Properly only the Australians would remember the advertisment in question, but remember those ads from about 15 years ago starring Paula Duncan (what was she ever famous for anyway? - other then Spray n' Wipe and Jenny Craig ads at any rate).

At anyrate, I cannot find the ad on YouTube or any place (does anybody know of anywhere that would have Australian ads? I found Mrs Marsh and the Colgate ad, but that was). Basically it was Paula recieving a last minute phone call stating boss & wife/potential house buyers/snobby relatives (yeah she did multiple versions of the commerical over the years) where coming over and the house was a mess.

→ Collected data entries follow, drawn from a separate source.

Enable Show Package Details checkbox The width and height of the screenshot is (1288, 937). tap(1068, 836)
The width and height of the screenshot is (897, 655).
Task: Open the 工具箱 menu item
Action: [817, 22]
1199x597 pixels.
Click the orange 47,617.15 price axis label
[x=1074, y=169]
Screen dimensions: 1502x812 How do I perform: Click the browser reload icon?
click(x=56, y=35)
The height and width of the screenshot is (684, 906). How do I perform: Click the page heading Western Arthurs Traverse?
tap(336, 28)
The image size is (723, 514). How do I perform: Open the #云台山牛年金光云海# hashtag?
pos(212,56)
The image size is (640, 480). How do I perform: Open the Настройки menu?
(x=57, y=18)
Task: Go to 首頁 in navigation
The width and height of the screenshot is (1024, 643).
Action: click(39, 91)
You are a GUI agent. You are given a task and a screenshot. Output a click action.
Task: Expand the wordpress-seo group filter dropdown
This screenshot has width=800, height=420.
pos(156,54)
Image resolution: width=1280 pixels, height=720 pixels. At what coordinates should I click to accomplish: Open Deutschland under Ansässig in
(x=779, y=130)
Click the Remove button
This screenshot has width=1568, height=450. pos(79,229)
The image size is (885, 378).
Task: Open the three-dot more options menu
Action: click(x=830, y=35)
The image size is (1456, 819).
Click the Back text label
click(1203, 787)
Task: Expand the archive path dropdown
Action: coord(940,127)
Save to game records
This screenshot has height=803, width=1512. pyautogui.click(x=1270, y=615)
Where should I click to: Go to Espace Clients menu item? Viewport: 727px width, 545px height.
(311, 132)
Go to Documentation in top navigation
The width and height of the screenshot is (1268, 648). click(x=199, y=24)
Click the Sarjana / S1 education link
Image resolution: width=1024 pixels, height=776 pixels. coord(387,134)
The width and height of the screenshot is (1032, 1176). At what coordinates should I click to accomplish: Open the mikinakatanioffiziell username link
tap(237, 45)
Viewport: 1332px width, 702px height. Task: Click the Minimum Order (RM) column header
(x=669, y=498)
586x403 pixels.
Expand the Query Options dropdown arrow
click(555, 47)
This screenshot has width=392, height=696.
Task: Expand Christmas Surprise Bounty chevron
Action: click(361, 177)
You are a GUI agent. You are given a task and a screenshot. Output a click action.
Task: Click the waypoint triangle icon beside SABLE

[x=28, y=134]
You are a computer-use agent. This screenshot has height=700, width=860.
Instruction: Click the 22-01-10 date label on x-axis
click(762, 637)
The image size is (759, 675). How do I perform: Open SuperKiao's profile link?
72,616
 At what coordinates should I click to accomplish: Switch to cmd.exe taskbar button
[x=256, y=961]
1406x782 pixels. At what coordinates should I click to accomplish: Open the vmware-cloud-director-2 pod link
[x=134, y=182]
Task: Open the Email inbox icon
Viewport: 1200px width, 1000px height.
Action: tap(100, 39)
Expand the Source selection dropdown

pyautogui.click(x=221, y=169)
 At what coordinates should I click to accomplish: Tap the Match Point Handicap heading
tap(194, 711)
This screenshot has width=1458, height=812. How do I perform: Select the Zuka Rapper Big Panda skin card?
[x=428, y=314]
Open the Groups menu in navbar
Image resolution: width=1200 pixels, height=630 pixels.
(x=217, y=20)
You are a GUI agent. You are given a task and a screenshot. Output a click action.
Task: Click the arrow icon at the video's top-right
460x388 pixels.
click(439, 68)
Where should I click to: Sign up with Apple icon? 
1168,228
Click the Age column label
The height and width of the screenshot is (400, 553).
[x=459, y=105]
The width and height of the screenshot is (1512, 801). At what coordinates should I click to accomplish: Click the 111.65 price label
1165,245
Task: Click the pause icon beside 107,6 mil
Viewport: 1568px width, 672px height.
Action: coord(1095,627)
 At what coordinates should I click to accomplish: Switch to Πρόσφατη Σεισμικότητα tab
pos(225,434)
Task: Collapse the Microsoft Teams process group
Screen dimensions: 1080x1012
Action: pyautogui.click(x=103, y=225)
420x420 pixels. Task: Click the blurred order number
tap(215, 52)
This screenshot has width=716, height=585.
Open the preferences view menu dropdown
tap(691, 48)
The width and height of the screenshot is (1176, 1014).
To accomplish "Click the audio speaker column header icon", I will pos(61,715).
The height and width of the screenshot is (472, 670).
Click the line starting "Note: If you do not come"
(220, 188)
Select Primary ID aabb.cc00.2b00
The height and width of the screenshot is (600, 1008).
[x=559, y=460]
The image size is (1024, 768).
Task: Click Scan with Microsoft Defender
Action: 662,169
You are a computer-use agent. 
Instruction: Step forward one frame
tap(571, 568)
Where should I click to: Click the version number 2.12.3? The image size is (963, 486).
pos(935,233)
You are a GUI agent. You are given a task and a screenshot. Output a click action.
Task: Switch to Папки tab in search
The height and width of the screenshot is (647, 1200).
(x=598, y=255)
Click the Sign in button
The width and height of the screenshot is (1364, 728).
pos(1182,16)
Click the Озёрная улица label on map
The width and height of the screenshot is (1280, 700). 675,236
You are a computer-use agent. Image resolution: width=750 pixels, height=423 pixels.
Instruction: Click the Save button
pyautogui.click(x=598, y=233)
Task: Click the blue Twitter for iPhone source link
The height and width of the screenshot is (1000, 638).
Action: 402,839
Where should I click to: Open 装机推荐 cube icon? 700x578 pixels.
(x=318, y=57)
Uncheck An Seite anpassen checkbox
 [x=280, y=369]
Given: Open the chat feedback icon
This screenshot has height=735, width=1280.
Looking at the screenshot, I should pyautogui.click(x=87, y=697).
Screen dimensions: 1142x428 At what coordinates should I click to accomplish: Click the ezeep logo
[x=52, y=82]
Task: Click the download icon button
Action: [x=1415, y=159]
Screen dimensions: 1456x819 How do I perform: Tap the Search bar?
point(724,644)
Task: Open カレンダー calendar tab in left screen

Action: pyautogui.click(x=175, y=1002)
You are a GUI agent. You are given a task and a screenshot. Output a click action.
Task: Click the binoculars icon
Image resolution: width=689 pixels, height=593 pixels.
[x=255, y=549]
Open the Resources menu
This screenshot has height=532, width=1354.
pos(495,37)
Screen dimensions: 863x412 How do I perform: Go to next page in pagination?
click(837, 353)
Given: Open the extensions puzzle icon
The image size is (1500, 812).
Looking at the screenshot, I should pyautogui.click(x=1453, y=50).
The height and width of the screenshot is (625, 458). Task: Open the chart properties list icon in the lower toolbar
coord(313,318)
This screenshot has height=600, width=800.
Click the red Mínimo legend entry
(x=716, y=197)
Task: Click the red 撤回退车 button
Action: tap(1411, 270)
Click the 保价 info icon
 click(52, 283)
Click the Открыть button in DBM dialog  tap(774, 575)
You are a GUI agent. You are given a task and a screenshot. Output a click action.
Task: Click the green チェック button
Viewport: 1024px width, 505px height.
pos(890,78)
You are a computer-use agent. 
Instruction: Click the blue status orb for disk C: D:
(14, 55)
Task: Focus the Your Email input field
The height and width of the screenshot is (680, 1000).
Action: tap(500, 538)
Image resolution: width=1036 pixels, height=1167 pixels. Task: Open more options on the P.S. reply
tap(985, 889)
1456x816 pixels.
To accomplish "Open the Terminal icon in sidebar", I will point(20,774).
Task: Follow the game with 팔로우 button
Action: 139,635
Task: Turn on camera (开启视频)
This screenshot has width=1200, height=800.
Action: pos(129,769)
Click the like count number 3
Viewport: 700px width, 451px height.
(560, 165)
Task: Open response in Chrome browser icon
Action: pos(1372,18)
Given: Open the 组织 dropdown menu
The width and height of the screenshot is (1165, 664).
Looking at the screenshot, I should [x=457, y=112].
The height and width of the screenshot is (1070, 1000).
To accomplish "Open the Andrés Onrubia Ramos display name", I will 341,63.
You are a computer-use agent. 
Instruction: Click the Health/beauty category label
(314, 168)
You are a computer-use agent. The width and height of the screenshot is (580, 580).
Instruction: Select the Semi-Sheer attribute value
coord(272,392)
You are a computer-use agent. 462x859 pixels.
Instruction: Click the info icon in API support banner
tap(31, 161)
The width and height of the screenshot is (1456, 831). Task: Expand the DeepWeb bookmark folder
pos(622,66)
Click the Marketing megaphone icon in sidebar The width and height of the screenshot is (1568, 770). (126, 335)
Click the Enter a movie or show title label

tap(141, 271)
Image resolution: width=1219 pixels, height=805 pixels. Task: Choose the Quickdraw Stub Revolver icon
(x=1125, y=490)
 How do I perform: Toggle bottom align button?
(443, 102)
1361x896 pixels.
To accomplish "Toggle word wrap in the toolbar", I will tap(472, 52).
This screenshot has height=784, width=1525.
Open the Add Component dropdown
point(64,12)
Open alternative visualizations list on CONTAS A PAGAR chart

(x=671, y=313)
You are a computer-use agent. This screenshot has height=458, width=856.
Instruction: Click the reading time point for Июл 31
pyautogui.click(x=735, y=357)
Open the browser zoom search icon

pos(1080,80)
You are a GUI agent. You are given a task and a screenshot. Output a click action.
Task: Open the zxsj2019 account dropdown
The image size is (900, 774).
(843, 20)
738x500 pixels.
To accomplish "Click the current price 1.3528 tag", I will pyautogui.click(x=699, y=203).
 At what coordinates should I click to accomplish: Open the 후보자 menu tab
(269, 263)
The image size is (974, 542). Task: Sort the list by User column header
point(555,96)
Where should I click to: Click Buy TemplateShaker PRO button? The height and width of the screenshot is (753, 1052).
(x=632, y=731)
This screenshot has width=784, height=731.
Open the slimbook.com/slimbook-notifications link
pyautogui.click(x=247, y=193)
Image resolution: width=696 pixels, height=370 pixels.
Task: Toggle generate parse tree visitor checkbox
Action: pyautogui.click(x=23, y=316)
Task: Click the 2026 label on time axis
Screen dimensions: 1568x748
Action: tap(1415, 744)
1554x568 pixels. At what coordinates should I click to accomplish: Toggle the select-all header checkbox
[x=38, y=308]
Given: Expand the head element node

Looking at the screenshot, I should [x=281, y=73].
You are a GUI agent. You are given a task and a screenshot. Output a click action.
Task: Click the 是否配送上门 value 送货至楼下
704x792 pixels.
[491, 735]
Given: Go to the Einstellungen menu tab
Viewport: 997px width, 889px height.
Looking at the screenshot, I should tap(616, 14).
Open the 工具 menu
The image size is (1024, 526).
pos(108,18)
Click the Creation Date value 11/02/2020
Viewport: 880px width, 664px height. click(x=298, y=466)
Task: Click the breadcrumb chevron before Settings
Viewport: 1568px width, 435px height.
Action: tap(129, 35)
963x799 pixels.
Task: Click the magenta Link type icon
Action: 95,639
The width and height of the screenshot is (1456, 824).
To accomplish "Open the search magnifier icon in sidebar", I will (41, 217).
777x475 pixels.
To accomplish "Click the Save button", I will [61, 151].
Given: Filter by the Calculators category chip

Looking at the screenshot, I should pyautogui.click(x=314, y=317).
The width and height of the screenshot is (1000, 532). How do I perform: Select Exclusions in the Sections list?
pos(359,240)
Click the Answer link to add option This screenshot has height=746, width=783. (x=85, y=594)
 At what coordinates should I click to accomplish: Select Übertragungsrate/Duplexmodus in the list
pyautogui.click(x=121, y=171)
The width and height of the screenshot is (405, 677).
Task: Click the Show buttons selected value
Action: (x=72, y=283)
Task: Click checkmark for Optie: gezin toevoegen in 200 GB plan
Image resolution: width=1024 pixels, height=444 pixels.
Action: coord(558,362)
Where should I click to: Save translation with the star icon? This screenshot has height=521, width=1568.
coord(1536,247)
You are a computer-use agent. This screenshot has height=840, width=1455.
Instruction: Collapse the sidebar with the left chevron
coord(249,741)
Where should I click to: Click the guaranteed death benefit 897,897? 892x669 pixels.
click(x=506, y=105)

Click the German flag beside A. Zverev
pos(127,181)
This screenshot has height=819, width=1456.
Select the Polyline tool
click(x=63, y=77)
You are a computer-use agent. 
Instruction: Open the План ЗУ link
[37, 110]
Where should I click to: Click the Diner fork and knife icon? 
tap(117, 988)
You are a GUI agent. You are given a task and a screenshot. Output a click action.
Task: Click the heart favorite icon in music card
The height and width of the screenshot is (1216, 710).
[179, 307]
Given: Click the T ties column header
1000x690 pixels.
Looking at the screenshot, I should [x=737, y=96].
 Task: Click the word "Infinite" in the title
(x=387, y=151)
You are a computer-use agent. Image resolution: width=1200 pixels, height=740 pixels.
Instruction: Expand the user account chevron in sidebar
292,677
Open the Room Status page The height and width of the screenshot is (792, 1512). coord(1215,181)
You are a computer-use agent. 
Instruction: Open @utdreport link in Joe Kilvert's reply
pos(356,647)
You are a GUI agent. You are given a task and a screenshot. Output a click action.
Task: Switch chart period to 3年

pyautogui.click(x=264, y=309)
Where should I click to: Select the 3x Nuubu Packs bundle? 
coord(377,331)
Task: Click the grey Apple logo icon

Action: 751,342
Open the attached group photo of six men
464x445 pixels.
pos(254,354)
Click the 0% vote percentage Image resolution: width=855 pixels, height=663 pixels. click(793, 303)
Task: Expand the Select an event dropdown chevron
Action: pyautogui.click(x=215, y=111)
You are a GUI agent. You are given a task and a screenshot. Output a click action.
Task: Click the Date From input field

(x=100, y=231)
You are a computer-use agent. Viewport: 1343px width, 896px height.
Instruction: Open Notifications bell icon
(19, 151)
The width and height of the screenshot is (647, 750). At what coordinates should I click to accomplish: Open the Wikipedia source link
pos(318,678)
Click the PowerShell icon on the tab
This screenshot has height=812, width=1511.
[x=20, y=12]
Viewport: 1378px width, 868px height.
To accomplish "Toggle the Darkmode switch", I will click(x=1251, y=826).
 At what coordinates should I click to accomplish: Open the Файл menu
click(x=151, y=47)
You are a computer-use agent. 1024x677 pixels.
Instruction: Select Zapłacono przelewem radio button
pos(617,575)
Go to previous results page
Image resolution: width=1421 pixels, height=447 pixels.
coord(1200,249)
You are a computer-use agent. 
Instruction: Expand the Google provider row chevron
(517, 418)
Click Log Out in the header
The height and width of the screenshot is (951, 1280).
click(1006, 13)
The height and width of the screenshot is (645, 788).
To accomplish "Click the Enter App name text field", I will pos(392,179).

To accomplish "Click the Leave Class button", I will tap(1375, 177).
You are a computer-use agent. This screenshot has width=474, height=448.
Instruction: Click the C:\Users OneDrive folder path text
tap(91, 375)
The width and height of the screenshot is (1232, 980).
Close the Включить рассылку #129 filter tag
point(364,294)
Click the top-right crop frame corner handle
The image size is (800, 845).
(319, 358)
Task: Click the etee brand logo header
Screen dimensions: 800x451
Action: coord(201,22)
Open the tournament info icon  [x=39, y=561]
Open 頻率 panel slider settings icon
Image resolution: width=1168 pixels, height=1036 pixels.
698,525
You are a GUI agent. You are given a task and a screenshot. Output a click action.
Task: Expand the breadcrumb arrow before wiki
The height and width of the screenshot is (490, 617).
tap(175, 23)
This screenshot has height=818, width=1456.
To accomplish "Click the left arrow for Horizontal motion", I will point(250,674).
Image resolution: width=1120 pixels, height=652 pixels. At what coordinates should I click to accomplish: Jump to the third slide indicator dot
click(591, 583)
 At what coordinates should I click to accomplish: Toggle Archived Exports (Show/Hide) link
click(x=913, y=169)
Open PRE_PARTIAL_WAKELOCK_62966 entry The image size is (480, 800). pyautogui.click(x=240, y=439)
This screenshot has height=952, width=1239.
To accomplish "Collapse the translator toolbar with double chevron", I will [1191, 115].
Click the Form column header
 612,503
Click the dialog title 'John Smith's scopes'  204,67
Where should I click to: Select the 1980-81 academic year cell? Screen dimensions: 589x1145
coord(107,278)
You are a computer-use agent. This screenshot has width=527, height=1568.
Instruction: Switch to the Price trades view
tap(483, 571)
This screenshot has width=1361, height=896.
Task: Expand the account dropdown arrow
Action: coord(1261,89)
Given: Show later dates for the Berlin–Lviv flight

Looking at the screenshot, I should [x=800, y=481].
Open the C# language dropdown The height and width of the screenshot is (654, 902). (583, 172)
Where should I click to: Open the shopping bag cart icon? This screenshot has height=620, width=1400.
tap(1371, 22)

And she managed to clean it completely (with a little help from Spray n' Wipe, while everybody was waiting patiently at the front door.

Well there is a point to this story. I had an similar experience tonight with that commerica when I had a last minute visitor and my house was a complete and utter disaster area. But while Paula Duncan had Ajax Spray n' Wipe and the Worlds Most Annoying Jingle to go along with. I just had me!

I basically bagged, binned and trashed half the stuff and shoved a whole lot more into the dishwasher. I wouldn't call the house sparkling fresh, but it looks better and any rate.

Grr... Now I have that blooming commerical jingle stuck in my head!